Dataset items

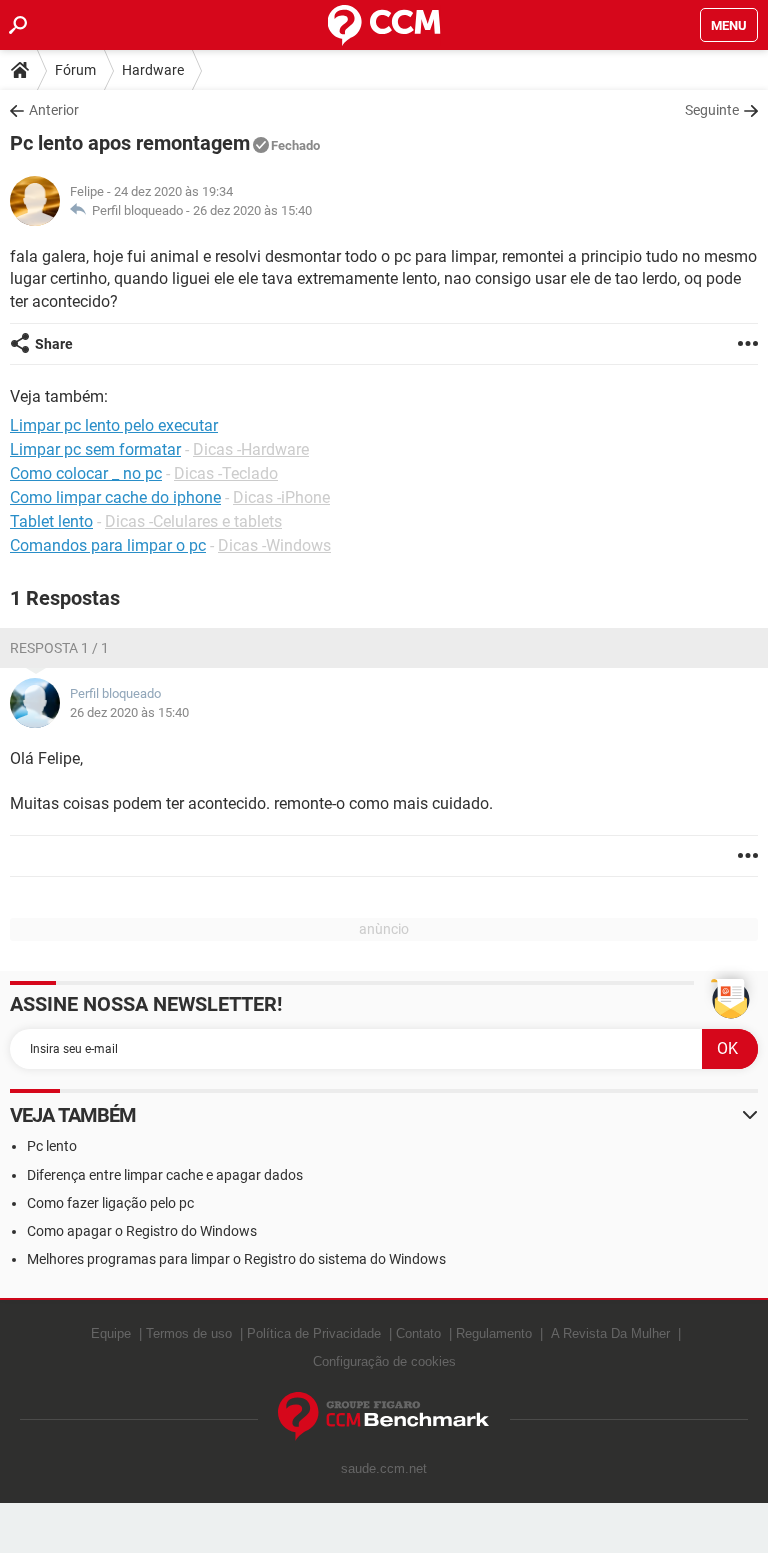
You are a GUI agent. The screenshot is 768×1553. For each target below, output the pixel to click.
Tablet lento (51, 521)
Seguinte (712, 110)
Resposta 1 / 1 (59, 648)
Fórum (75, 70)
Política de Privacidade (314, 1333)
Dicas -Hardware (251, 449)
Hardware (153, 70)
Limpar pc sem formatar (95, 449)
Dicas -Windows (274, 545)
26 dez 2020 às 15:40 (252, 210)
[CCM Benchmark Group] (384, 1416)
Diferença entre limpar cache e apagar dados (165, 1175)
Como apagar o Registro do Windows (142, 1231)
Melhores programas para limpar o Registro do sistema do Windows (236, 1259)
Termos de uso (189, 1333)
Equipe (111, 1333)
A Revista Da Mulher (610, 1333)
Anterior (54, 110)
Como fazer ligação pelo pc (110, 1203)
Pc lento (52, 1146)
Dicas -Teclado (226, 473)
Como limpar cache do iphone (115, 497)
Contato (418, 1333)
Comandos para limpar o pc (108, 545)
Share (54, 344)
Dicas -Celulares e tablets (193, 521)
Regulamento (494, 1333)
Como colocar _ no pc (86, 473)
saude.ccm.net (384, 1468)
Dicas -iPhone (281, 497)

Instructions for the task: Reproduce each entry precisely, dropping only the pictures.

Exercise solution:
You are a GUI agent. The screenshot is 768×1553. For each target below, output the pixel to click.
Tablet lento (51, 521)
Seguinte (712, 110)
Resposta 1 / 1 (59, 648)
Fórum (75, 70)
Política de Privacidade (314, 1333)
Dicas -Hardware (251, 449)
Hardware (153, 70)
Limpar pc sem formatar (95, 449)
Dicas -Windows (274, 545)
26 dez 2020 às 15:40 (252, 210)
[CCM Benchmark Group] (384, 1416)
Diferença entre limpar cache e apagar dados (165, 1175)
Como apagar o Registro do Windows (142, 1231)
Melhores programas para limpar o Registro do sistema do Windows (236, 1259)
Termos de uso (189, 1333)
Equipe (111, 1333)
A Revista Da Mulher (610, 1333)
Anterior (54, 110)
Como fazer ligação pelo pc (110, 1203)
Pc lento (52, 1146)
Dicas -Teclado (226, 473)
Como limpar cache do iphone (115, 497)
Contato (418, 1333)
Comandos para limpar o pc (108, 545)
Share (54, 344)
Dicas -Celulares e tablets (193, 521)
Regulamento (494, 1333)
Como colocar _ no pc (86, 473)
saude.ccm.net (384, 1468)
Dicas -iPhone (281, 497)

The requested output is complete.